Given that Slack still doesn’t have threaded comments while Teams does, our editorial team was naturally interested. We asked Microsoft if there was any way to try Teams without purchasing Office 365 business subscriptions (the cheapest option is Office 365 Business Essentials, which starts at $5 per user per month). Nope.

“Teams is available in all our enterprise and small business suites, reaching 85 million monthly active users,” a Microsoft spokesperson told VentureBeat. “We do not have any plans for a free or consumer offering of Microsoft Teams.”


That 85 million number refers to last quarter’s earnings report, where Microsoft shared that Office 365 has surpassed 85 million commercial monthly active users. It just so happens that on the same day, Slack shared it had passed 4 million daily users and 1.25 million paying users.

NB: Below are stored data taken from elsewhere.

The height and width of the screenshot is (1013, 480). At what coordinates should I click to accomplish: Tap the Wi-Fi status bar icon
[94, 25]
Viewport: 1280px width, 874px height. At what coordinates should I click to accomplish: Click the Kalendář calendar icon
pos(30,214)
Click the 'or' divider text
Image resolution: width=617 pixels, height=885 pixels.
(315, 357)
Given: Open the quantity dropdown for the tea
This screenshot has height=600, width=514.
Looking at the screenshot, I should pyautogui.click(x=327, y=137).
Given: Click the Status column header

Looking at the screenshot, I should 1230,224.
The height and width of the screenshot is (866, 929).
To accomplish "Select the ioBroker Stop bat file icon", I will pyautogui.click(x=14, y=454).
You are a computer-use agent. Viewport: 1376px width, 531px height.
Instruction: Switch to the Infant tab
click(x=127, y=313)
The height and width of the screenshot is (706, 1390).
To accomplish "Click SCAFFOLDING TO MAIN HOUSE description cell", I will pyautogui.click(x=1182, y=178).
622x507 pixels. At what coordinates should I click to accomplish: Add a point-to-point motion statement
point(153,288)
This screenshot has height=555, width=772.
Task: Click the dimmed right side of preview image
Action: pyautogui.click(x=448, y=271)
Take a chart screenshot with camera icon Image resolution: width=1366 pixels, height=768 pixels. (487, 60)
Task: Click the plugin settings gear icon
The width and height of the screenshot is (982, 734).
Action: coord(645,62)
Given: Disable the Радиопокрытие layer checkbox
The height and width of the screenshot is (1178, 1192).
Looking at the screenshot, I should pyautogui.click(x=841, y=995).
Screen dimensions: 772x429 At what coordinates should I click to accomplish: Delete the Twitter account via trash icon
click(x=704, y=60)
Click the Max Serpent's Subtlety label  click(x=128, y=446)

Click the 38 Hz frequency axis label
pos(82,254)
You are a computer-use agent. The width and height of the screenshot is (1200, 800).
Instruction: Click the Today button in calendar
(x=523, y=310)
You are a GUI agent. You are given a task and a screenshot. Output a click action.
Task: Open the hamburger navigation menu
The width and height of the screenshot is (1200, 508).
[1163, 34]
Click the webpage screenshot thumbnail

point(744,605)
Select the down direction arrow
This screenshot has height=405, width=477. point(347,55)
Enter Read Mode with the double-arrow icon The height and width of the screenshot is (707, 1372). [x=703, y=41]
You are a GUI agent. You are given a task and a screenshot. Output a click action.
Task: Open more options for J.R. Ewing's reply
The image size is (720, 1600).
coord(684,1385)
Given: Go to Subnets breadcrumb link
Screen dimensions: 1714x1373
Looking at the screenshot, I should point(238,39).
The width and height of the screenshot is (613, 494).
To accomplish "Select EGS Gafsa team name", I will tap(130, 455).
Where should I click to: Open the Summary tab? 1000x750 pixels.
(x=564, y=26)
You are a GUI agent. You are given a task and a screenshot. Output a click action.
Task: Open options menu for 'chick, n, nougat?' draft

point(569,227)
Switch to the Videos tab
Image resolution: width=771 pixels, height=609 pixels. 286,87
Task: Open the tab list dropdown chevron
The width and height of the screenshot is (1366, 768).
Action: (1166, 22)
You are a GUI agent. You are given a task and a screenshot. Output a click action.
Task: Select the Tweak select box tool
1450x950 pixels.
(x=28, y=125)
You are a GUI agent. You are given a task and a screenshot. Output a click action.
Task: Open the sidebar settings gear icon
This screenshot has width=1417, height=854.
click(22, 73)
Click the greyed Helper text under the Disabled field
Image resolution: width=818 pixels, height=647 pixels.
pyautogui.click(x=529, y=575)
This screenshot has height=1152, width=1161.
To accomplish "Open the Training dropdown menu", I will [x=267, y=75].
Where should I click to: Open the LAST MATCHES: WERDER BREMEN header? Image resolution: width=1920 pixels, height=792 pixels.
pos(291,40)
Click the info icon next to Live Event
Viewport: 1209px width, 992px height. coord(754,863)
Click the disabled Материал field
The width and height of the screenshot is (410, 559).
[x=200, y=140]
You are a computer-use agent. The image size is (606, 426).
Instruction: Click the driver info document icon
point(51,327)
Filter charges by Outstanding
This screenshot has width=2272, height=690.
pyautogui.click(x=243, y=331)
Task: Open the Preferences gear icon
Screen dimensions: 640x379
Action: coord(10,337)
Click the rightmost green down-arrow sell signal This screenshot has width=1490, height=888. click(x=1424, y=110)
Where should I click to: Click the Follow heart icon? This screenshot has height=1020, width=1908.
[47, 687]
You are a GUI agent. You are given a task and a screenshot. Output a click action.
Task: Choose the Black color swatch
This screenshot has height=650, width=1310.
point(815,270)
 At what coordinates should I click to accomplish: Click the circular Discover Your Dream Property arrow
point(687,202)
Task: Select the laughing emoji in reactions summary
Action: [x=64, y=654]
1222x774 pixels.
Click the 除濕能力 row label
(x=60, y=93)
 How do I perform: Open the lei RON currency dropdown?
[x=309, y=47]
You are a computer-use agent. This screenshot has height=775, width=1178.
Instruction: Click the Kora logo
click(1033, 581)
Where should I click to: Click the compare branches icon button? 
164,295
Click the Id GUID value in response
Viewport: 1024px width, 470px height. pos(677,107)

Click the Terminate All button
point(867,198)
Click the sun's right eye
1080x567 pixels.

But the second part of the statement is much more interesting: Not only is there no free version, but Teams isn’t meant for consumers at all. This is arguably the biggest differentiator in Microsoft’s strategy with Teams.

One of Slack’s biggest advantages is how easy it is to try. Anyone can visit the service’s homepage, type in their email address, and click the green “Create New Team” button.


We have no doubt that Microsoft Teams will see decent traction given that businesses already paying for Office 365 can try it out. IT admins simply have to open the Office 365 admin center, click on Settings, Services & Add Ins, and then choose Microsoft Teams.

But a lot of Slack’s growth has come from the fact that people are using the service in their personal lives as well. This is a trend that other companies have tried to replicate. Facebook is trying with Workplace, for example.

Microsoft doesn’t like this approach, likely because it wants to keep its Office 365 business running smoothly. After all, the company successfully converted its traditional Office software business, once its biggest cash cow, into a subscription revenue stream. That’s where the money is, so those customers are served first.

Microsoft’s statement doesn’t say “never” — it just says there are no plans right now. That could change, but don’t hold your breath. For the foreseeable future, Microsoft Teams is for businesses, and businesses only. For everyone else, there’s Slack.